There is a need to build a digital CRM system to help veterans and vulnerable people keep and access their data, and control who sees it. Also, the CRM needed to be connected to vital support networks to access vital information to prevent vulnerability. We recognised the need, but the price was too high.
Our paths crossed with a man looking for us. He had the digital technology and the solution. However, he didn’t know what the problems were to build the solution. If he knew that and could get funding; he’d build it.
Technology such as this is not cheap and inaccessible to our sector. However, we are not afraid of standing up to the challenge. We know how this technology will make a difference to our Veterans and young people in need in the Leigh Veterans hub.
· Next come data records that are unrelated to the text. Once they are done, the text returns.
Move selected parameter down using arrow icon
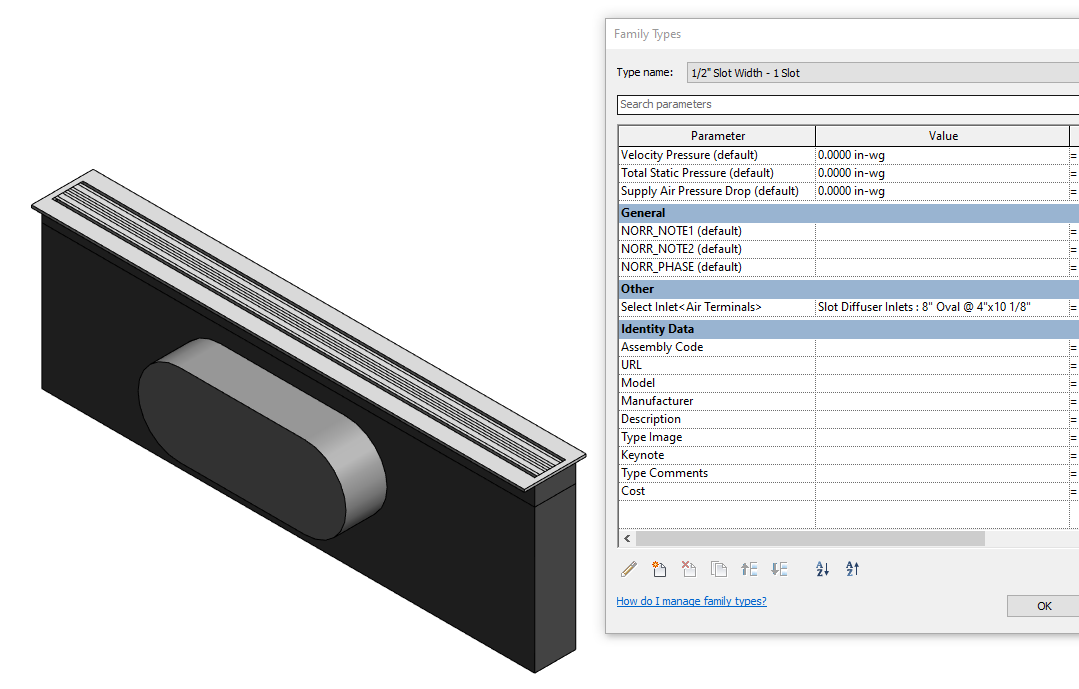Screen dimensions: 1079x689 click(x=779, y=568)
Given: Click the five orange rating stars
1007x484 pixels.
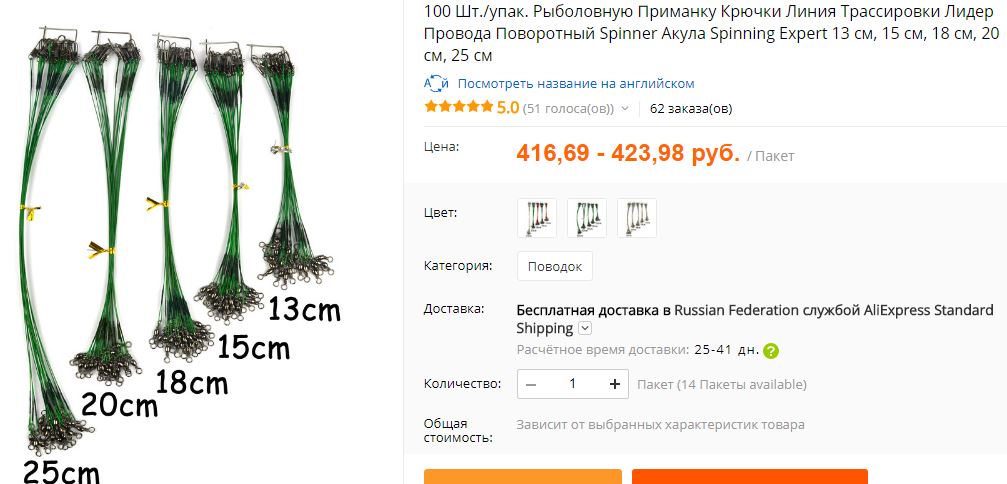Looking at the screenshot, I should pyautogui.click(x=459, y=107).
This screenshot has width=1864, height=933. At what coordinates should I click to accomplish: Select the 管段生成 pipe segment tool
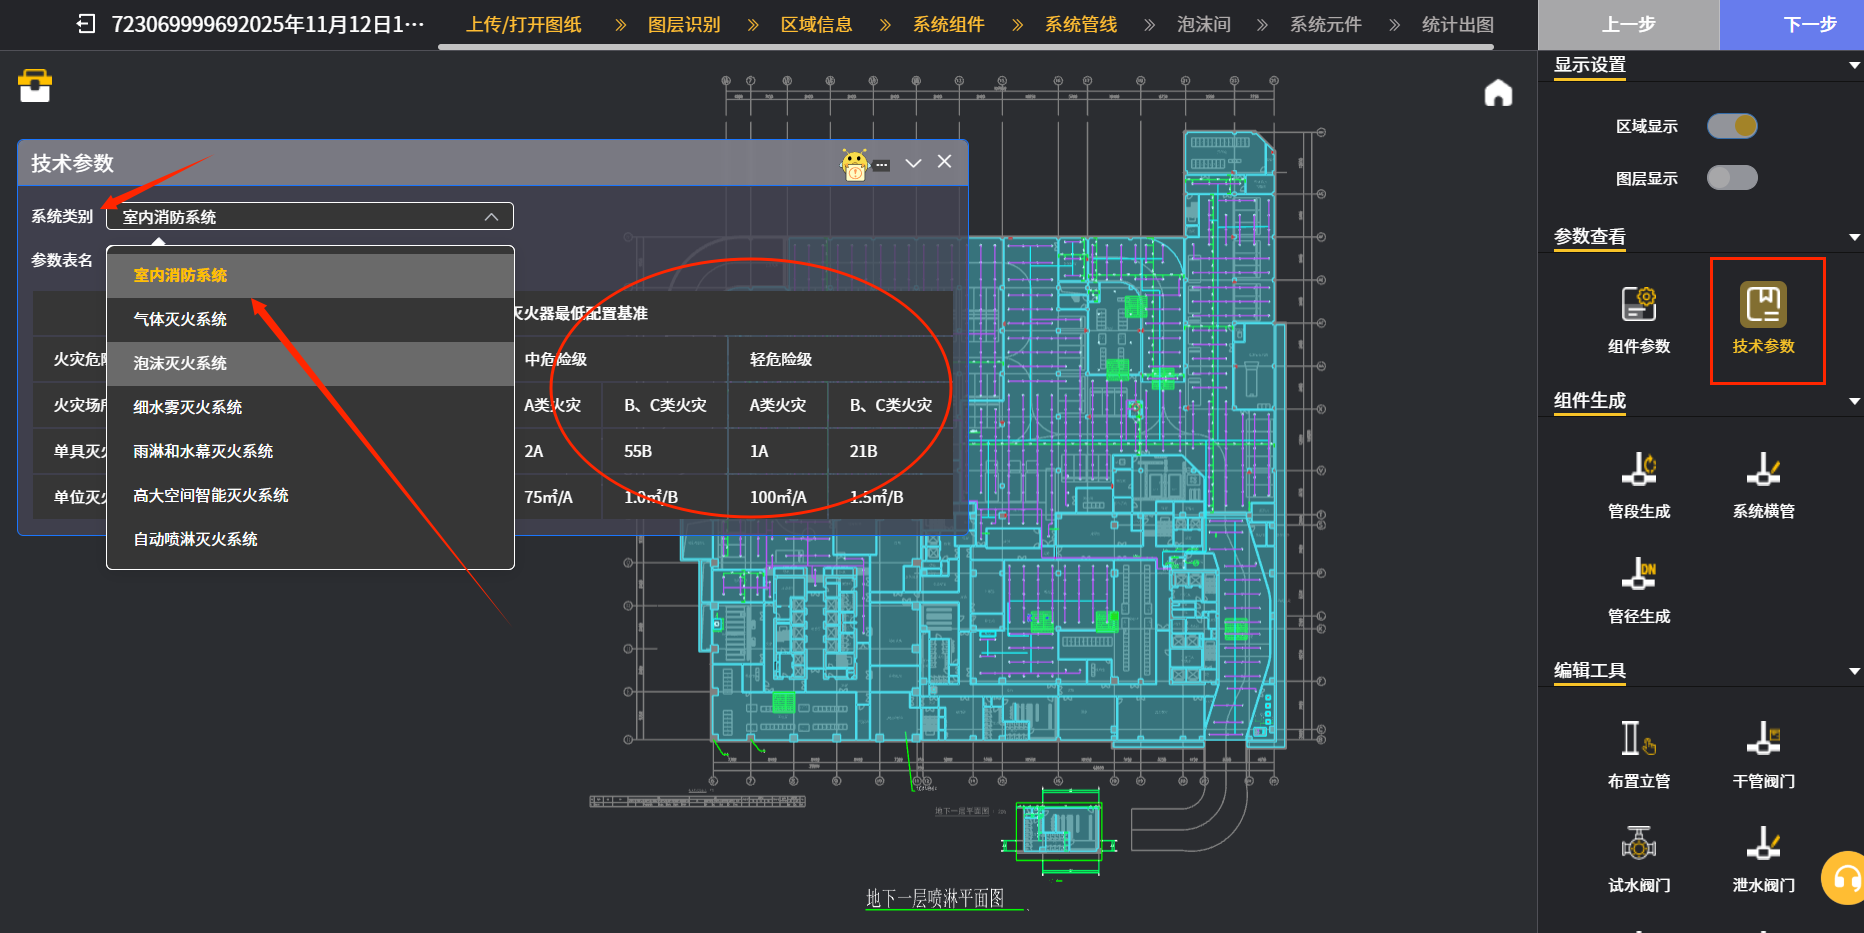tap(1638, 470)
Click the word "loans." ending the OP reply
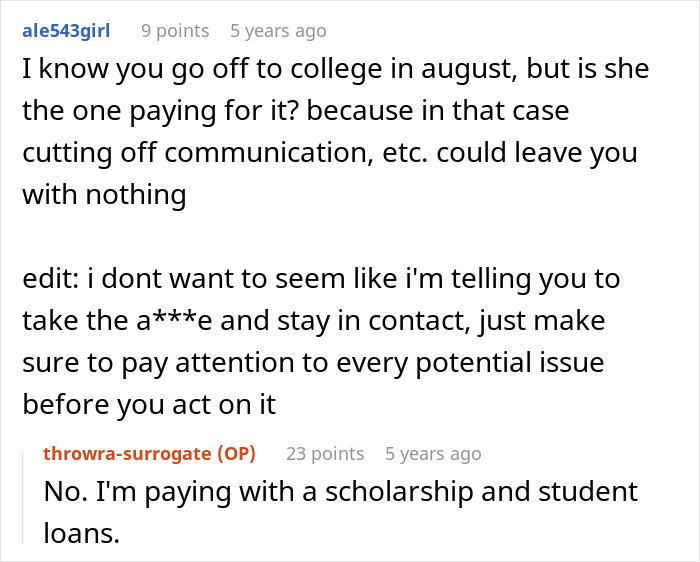Image resolution: width=700 pixels, height=562 pixels. click(x=81, y=532)
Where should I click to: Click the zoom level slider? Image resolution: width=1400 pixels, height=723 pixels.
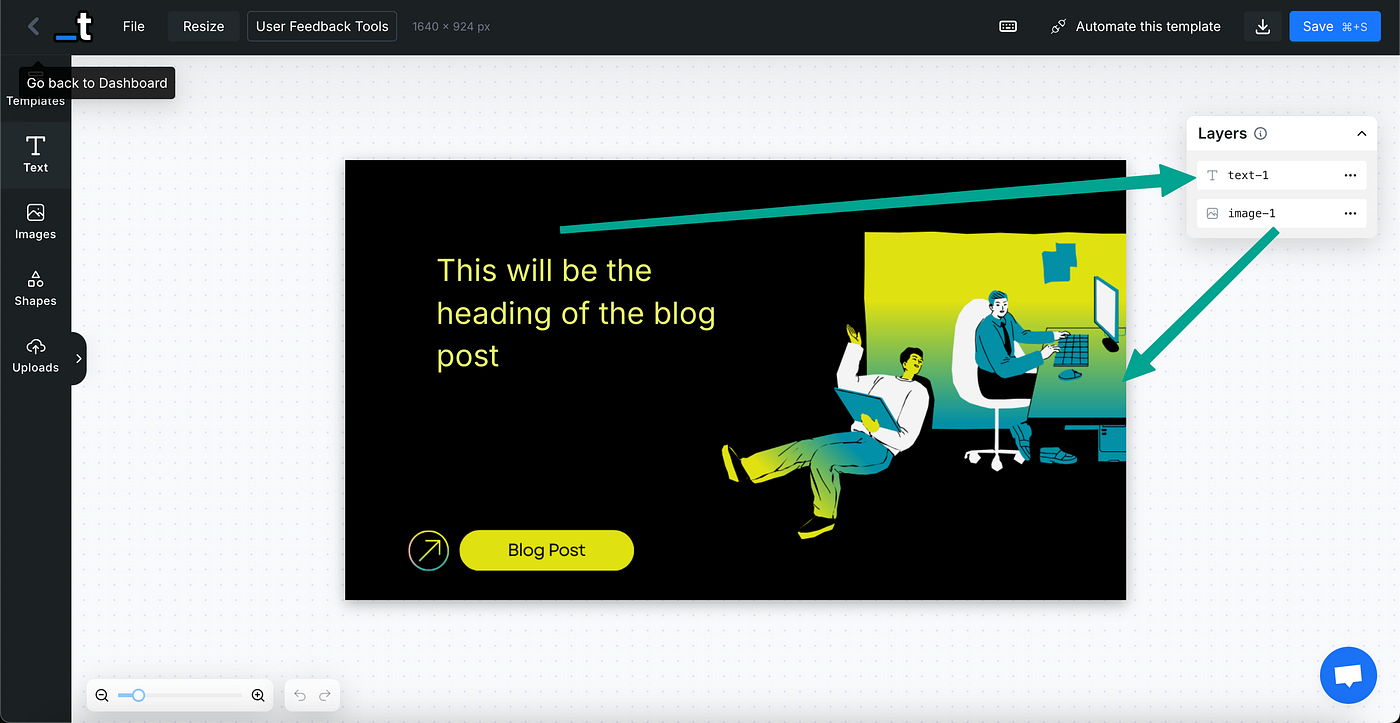(180, 695)
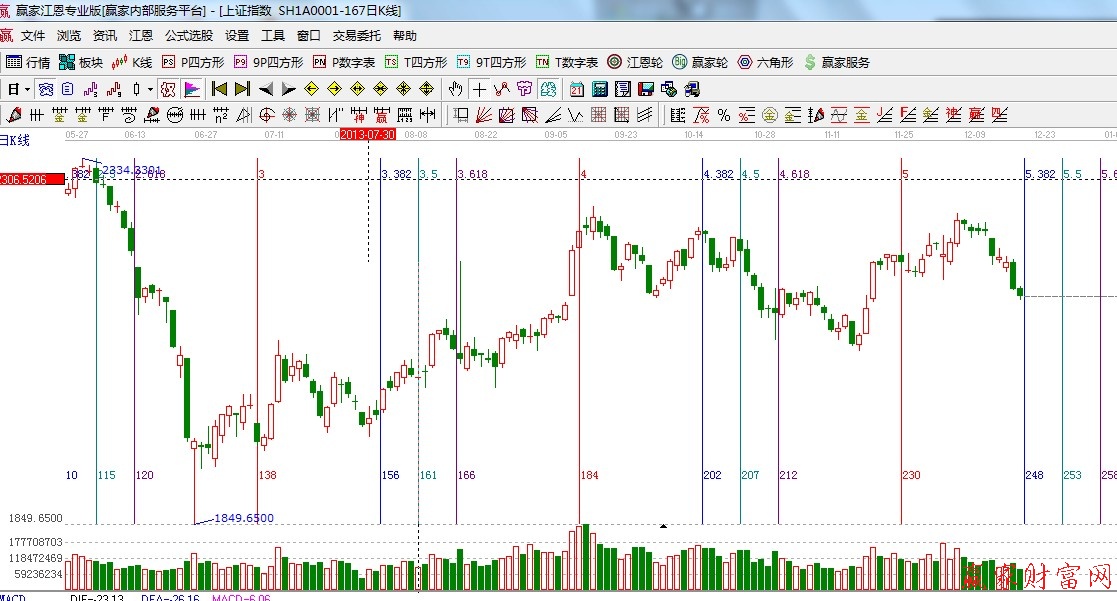Expand the 日 period dropdown arrow
1117x601 pixels.
point(27,89)
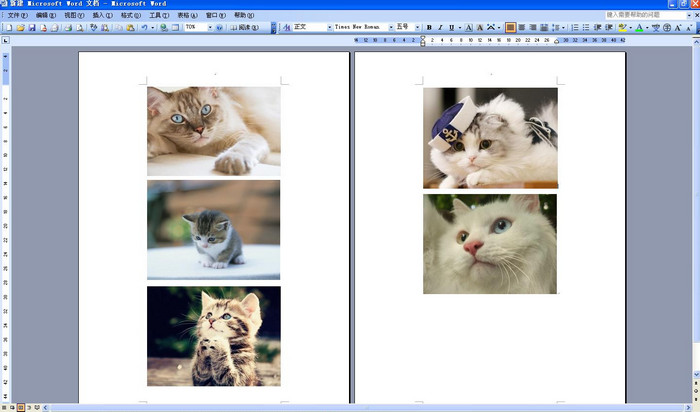This screenshot has height=412, width=700.
Task: Click the font color A swatch
Action: (x=639, y=28)
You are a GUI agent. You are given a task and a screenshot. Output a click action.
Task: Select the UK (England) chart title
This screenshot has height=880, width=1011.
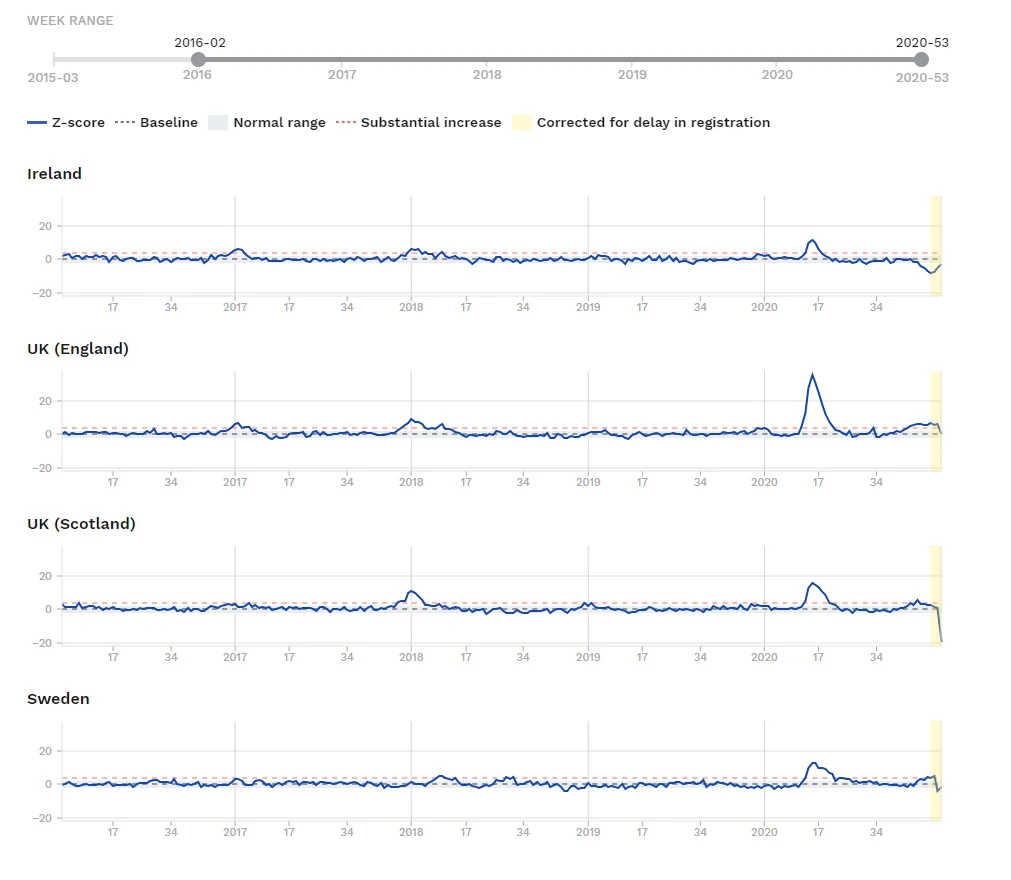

He is Paul Sandlands from Safe Guarden CIC.
But for now, that’s another story…
This story, is Chris’s story and also, Chris and I don’t worry about asking for help. So if you’re able to make a donation to help us with the conversion of the Leigh Veterans hub, we would appreciate it. We have a challenge ahead; however, with the same determination that brought us here, we will make it.
Contact either Chris or myself on the form below if you can help us. The need for change has never been stronger. Also, the need to recognise the invaluable contributions our Armed Forces Veterans make within our communities has never been higher; especially in how they support, guide and lend a hand to our young people in our communities.
Together, we are a stronger community because of our Veterans and young people in Greater Manchester. And, if they fall, we lend a hand to get them back to where they belong; within the communities in which they are loved. Together, we are stronger.